More than 34 million Americans provide unpaid care to an adult relative, according to a recent AARP study. While it can be rewarding, being a caregiver can also be stressful and complicated, particularly for the 11% of caregivers who live an hour or more away from their loved one. The geographic distance often places an added burden on the caregiver who must coordinate, monitor and oversee their relative’s situation remotely.
If you are a remote caregiver, here are some tips to help you on this journey.
Begin by gathering information about your loved ones’ finances, healthcare, lifestyle and preferences. Ideally, you will initiate a conversation about these issues before a healthcare or other crisis strikes. Compile the following information:
- Names/contact information of healthcare providers
- Medical diagnoses and prescriptions taken
- Names/amounts/policy numbers of health, life and long-term care insurance policies
- Names/account numbers of bank accounts, investments and other financial instruments
If possible, speak with an elder care attorney about creating a durable power of attorney to enable you to handle healthcare and financial matters. Have your loved one complete a health care proxy and Living Will outlining their wishes. At the very least, ensure that your loved ones have completed necessary paperwork to allow their healthcare providers to share medical information with you.
Keep careful records of all information pertaining to your loved one. Document all calls, visits, conversations, and money spent on their behalf.
Once your loved one begins to require assistance, your role shifts to team captain. As a remote caregiver, it will be essential for you to add others who live nearby to the team. Paid helpers such as drivers, housekeepers, dog walkers and home health aides, as well as trusted neighbors and family members may be among those you rely upon to be your eyes and ears. Make sure that somebody whom you trust has an extra set of keys to your loved ones’ home and can be there quickly in the event of an emergency.
As team captain, you may be responsible for such tasks as hiring paid help, paying household bills and expenses, ensuring that living arrangements continue to meet your loved ones’ needs and arranging for alternatives if they do not, and monitoring your loved ones’ medical care.
Technology is your friend in this situation. Communicate via video platforms such as Skype or FaceTime, and consider deploying video monitors, wearable trackers, electronic medication dispensers and other tech-based devices to help you stay connected.
Hiring a local professional such as a healthcare advocate or care manager can provide you with extra peace of mind. While these services are generally not covered by insurance, these professionals may ultimately save you time and money by connecting your loved one with local resources and free or low-cost programs to assist them in a variety of ways.
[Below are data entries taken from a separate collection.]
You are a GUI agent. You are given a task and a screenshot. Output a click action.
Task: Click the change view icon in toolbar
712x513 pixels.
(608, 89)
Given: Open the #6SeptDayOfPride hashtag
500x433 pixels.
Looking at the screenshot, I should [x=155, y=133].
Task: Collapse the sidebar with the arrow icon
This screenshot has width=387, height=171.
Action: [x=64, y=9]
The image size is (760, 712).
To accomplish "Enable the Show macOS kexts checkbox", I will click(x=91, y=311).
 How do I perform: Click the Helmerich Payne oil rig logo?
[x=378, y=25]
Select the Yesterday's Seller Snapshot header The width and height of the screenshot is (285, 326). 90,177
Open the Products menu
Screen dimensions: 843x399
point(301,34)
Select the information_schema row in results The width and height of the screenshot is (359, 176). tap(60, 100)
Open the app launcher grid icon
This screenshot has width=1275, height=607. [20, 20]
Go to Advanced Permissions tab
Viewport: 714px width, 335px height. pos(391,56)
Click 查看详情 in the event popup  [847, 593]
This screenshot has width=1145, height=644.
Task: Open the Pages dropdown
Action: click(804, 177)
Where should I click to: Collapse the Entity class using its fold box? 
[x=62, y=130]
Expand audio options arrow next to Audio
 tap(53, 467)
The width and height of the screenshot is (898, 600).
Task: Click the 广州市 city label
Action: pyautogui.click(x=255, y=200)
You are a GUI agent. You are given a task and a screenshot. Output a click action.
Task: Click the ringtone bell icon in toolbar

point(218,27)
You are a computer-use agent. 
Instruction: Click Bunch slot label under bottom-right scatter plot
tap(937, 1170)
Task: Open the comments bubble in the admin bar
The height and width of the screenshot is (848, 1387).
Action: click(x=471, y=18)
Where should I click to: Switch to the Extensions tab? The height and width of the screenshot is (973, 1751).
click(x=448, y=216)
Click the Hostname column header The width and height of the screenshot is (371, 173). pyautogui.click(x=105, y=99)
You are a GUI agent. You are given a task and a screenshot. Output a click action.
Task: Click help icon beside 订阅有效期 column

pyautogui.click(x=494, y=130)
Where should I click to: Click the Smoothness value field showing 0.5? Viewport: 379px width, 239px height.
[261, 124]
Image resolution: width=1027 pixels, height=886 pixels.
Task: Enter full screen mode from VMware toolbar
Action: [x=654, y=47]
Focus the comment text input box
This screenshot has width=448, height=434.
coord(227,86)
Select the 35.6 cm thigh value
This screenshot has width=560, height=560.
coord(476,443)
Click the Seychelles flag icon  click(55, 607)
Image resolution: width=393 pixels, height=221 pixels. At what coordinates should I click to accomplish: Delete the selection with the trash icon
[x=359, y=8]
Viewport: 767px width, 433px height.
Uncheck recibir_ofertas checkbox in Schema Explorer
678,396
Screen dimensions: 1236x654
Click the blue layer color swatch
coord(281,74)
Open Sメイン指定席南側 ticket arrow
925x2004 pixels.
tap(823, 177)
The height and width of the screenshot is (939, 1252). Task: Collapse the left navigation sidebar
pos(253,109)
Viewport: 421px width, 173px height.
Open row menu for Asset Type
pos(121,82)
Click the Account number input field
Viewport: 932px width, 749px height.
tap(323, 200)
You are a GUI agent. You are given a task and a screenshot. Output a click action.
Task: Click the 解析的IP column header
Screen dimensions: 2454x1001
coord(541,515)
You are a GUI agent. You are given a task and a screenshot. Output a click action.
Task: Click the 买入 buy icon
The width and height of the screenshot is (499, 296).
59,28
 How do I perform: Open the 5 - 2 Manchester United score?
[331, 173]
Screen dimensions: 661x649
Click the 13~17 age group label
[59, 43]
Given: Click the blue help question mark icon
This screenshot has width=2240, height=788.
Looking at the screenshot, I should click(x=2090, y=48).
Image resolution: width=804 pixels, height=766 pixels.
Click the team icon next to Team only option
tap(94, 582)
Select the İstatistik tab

Although you may live far from your loved one, make the most of any time you have together. Schedule interviews with healthcare providers and paid help during your visits. And don’t forget to take time to do things that your loved one enjoys, like going out for a meal, taking a walk or a drive, or just sharing precious memories together.
Lastly, practice self-care. Remind yourself that you are doing the best you can and try not to be overwhelmed by stress, guilt or anxiety. Being a remote caregiver isn’t easy, but it is truly a labor of love.